Les caméras et les micros étaient moins nombreux vendredi devant le tribunal intermédiaire numéro 3 de Jinan. Du coup, les policiers chargés de surveillés les accès à la cour de la capitale du Shandong (est) en ont profité pour sortir les petites chaises pliantes. Le procès n’est pourtant pas terminé, les choses reprennent ce samedi matin, a fait savoir le porte-parole du tribunal après une journée d’audience très animée.

Vidéo a l'audience

C’est décidement le procès politique le plus spectaculaire que la Chine ait connu depuis trente ans. Jeudi, Bo Xilai disait ne pas être au courant des pots de vins remis par un homme d’affaires ami de la famille à sa seconde épouse Gu Kailai et à son fils. Vendredi, les juges ont donc diffusé le témoignage de la femme de l’accusé (condamnée à la peine de mort avec sursis pour le meurtre d’un citoyen britannique il y a un an).

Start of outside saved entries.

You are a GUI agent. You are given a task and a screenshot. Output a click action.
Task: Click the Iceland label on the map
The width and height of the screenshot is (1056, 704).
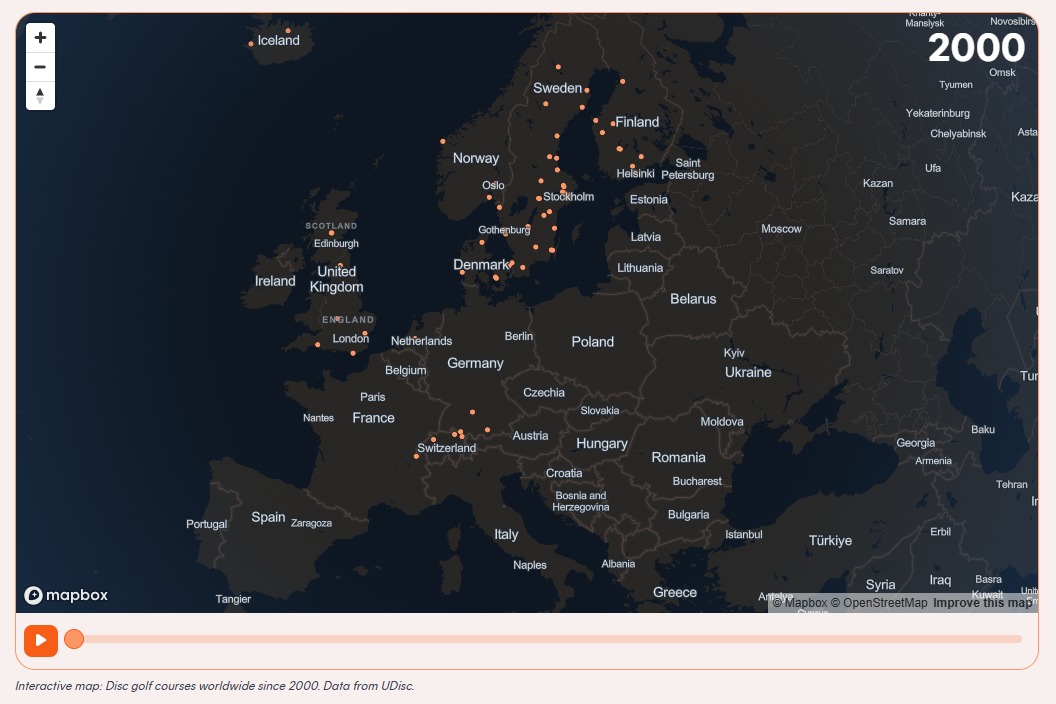click(278, 41)
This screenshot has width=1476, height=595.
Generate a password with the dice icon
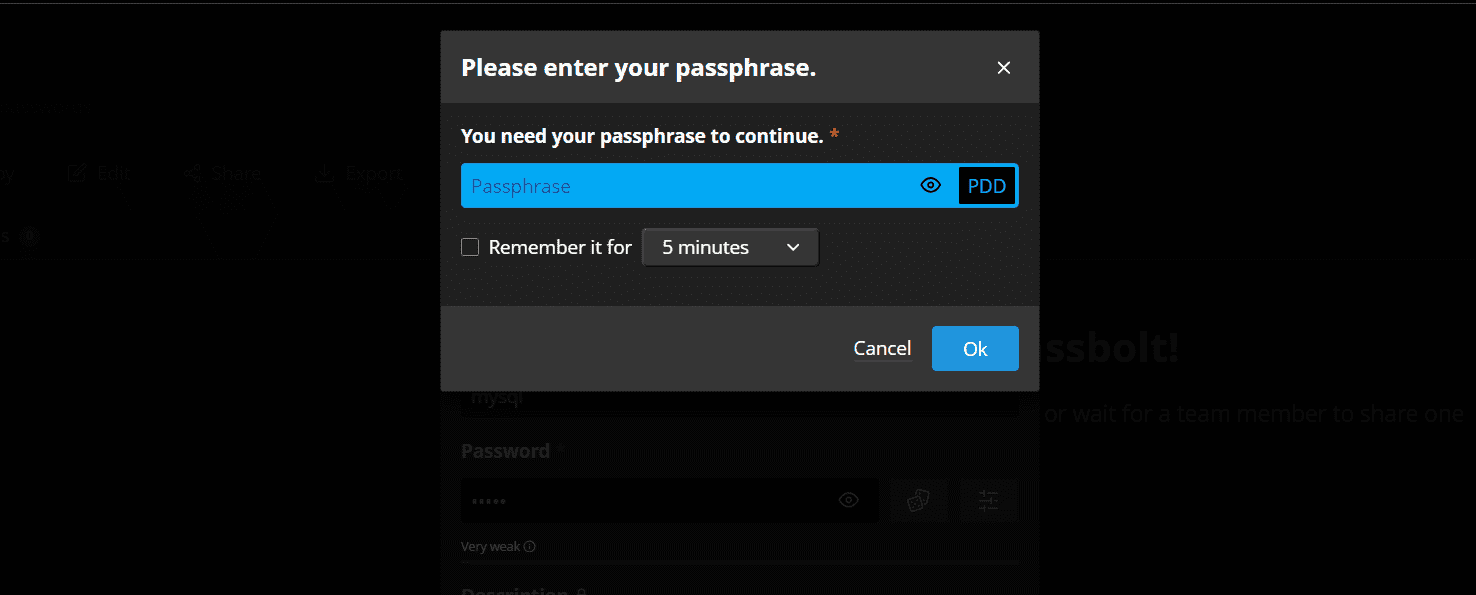919,500
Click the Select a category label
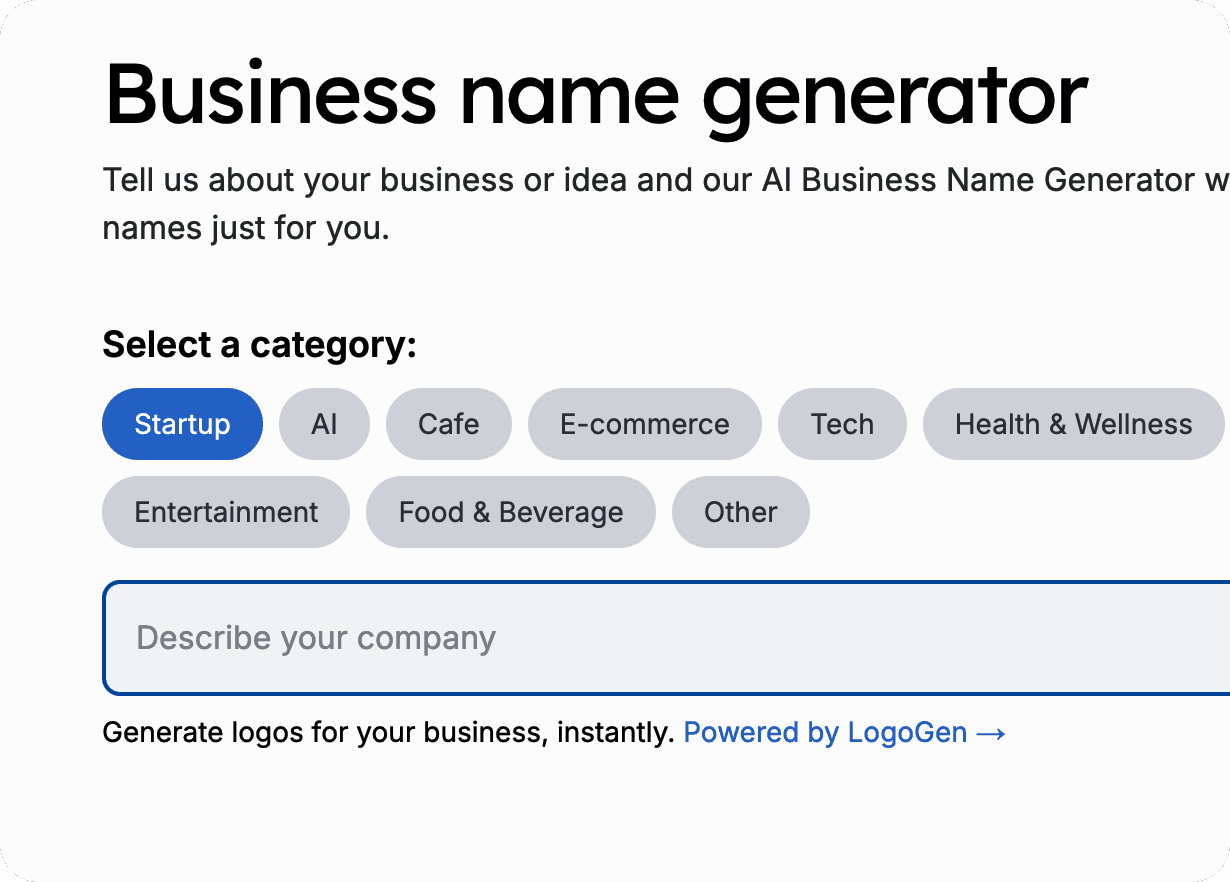 [x=259, y=345]
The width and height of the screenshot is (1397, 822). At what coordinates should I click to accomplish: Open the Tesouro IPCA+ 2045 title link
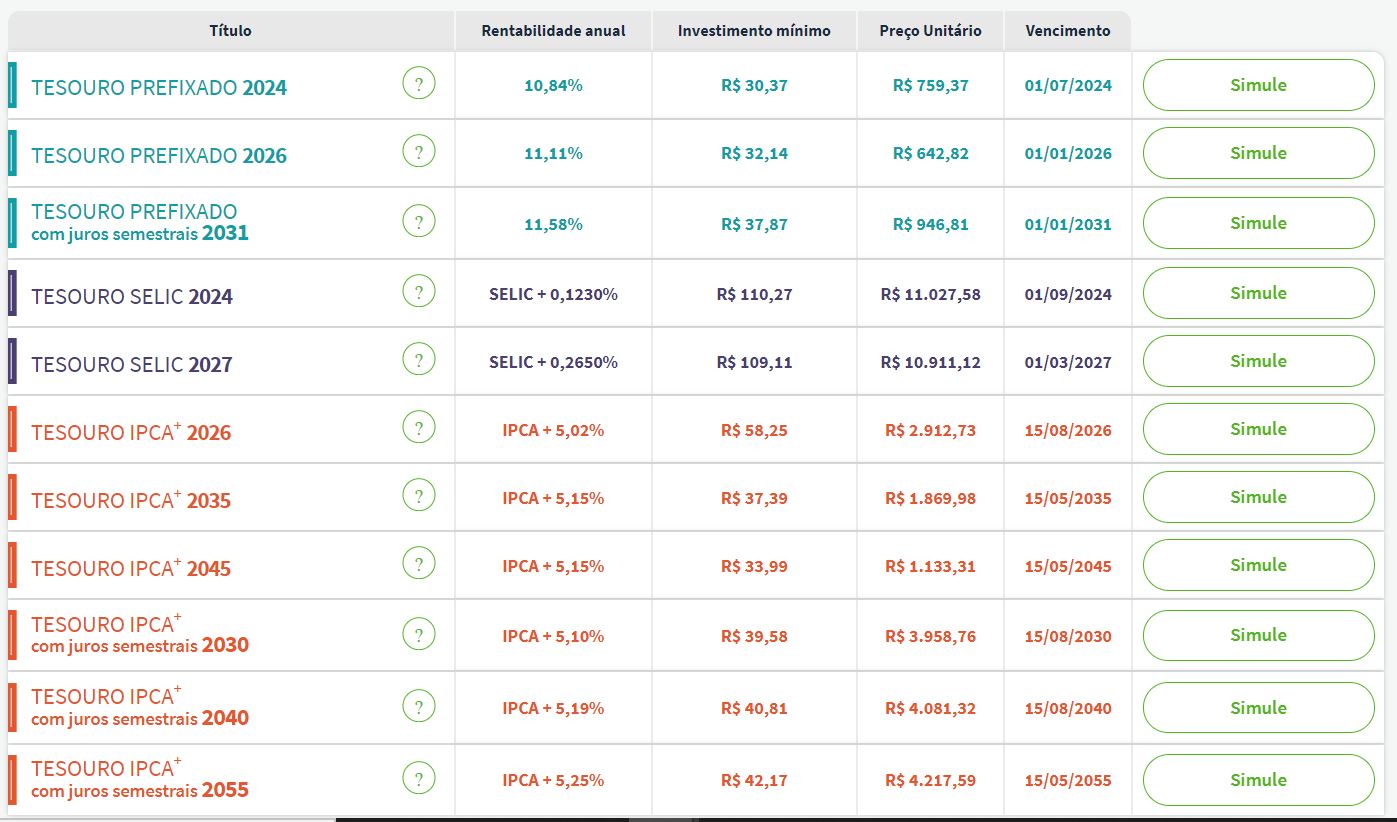coord(131,567)
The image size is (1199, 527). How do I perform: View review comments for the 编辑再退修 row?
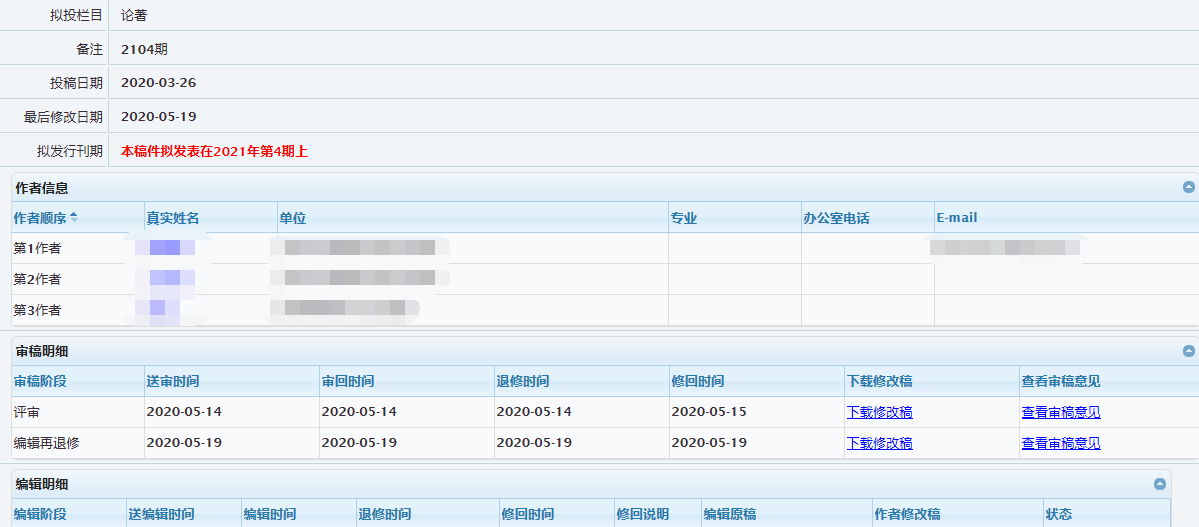click(x=1060, y=443)
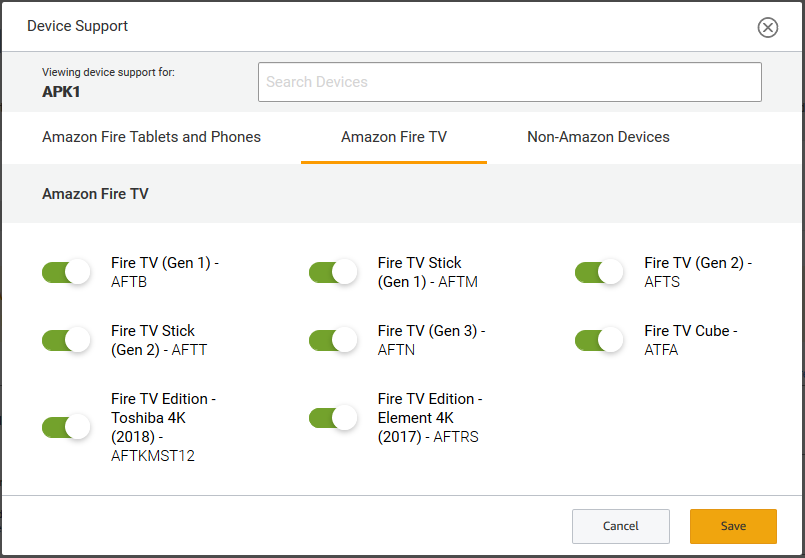Disable Fire TV (Gen 3) AFTN support

click(333, 340)
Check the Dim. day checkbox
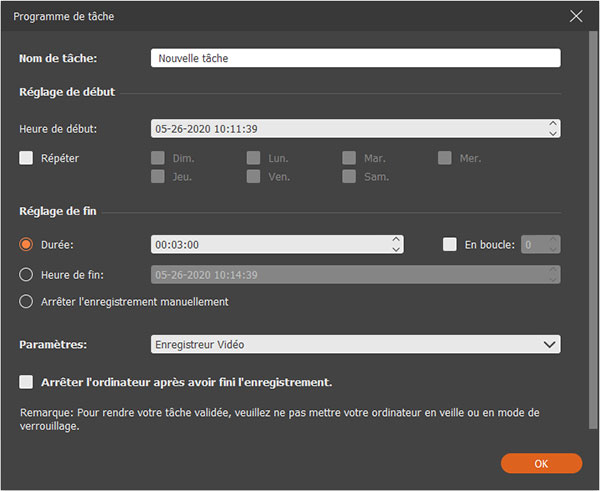The height and width of the screenshot is (491, 600). (157, 158)
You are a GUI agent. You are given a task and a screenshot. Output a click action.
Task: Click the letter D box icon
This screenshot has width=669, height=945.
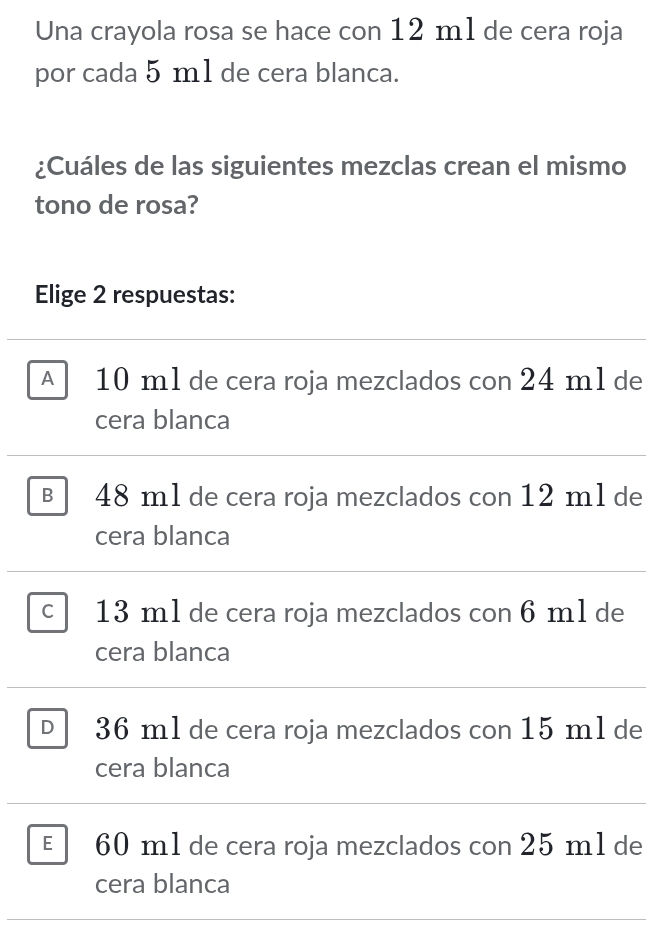tap(47, 730)
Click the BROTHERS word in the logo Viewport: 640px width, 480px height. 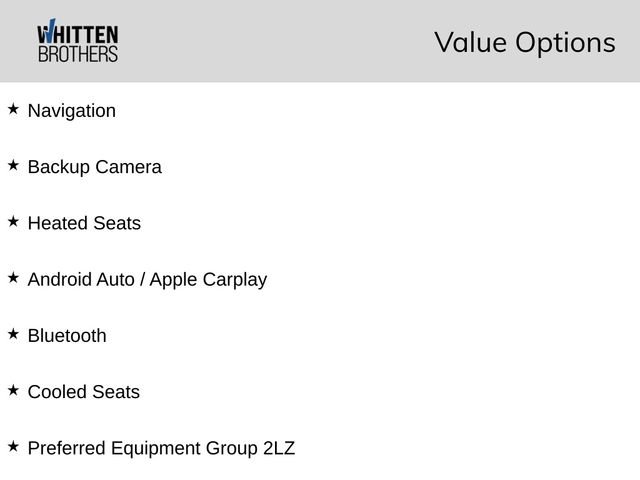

Voir la vidéo enregistrée lors de l’enquête.

« Bo, Xu Ming [le nom de cet homme d’affaires] et moi sommes de vieux amis. Voilà 20 ans que nous sommes rencontrés. Il avait des relations et il a pu nous acheter des billets d’avions, indique Gu Kailai sur la vidéo. On n’a pas dit non et on en a pris l’habitude. "Et en dehors des billets d’avion qu’est ce qu’il vous a donné d’autres ?" demande les enquêteurs. Il nous achetait de petites choses, répond l’interrogée d’une petite voix. Quand mon fils est sorti parmi les dix premiers de l’université, il lui a offert un scooter électrique par exemple. "Et quoi d’autres ?" Demandent les juges ? Ils nous offraient aussi des plateaux de fruits de mer de Dalian [ville du nord-est de la Chine où Bo Xilai a été maire, ndlr]. "Quoi d’autre encore ?" Vous le savez puisque vous avez mené l’enquête. "Bo Xilai était-il au courant de ces dépenses ? Demande encore l’accusation. Il devait le savoir », répond alors la femme de l’accusé.

Villa à Cannes

Selon le témoignage de la seconde épouse de l’ex-étoile montante du parti, les « petites choses » sont devenues plus importantes lorsqu’elle a décidé d’envoyer son fils Bo Guagua à l’école en Grande-Bretagne en 1999. Des palmiers, la Méditerranée et une villa aux murs blanc a refait son apparition cet après-midi sur les écrans de la télévision centrale de Chine. Selon sa déposition devant les enquêteurs, Gu Kailai aurait alors demandé au fameux ami de la famille, Xu Ming, d’aider à financer la propriété de Cannes. Pendant les dix ans qui ont suivi, affirme le compte-rendu d’audience, « Patrick Devillers [le français ami de la famille depuis l’époque où Bo était maire de Dalian, ndlr] a aidé à construire une holding complexe impliquant de multiples sociétés écrans afin d’assurer le contrôle de la propriété par Gu Kailai mais aussi pour s’assurer que la villa ne pouvait pas être reliée à la famille ». Le même Patrick Devillers ayant dans un témoignage écrit affirmé aux enquêteurs l’année dernière que « Neil Heywood (le britannique, ex-ami de la famille, assassiné par l’épouse de Bo Xilai) était très en colère contre Gu Kailai lorsque cette dernière lui a demandé de céder sa participation dans la propriété française à une autre personne ». Le meurtre d’Heywood est-il relié à cette propriété ?

« Morceau de viande d’un animal exotique »

Le meurtre d’Heywood a été jugé l’année dernière. Aujourd’hui, c’est la corruption qui intéresse les juges. Gu Kailai affirme qu’elle a montré à son mari des diapos pour le design de la villa à Cannes. « Donc il savait que j’avais demandé à Xu Ming de payer cette villa en France ». L’accusation cite alors un témoignage antérieur de Gu Kailai disant que Bo savait aussi au sujet du voyage de son fils en Afrique payé par l’ami de la famille. Elle s’est souvenu notamment que le fils, Guagua, a raconté son voyage à son père au retour. « Guagua leur a également rapporté des cadeaux en provenance du Kilimandjaro en Tanzanie, y compris "un morceau de viande provenant d'un animal très exotique" ». Ce témoignage est « fabriqué » répond alors Bo Xilai devant les juges. Ma femme est « folle » et « elle ment », « son état de santé mental s’est dégradé en raison des pressions liées à l’enquête ».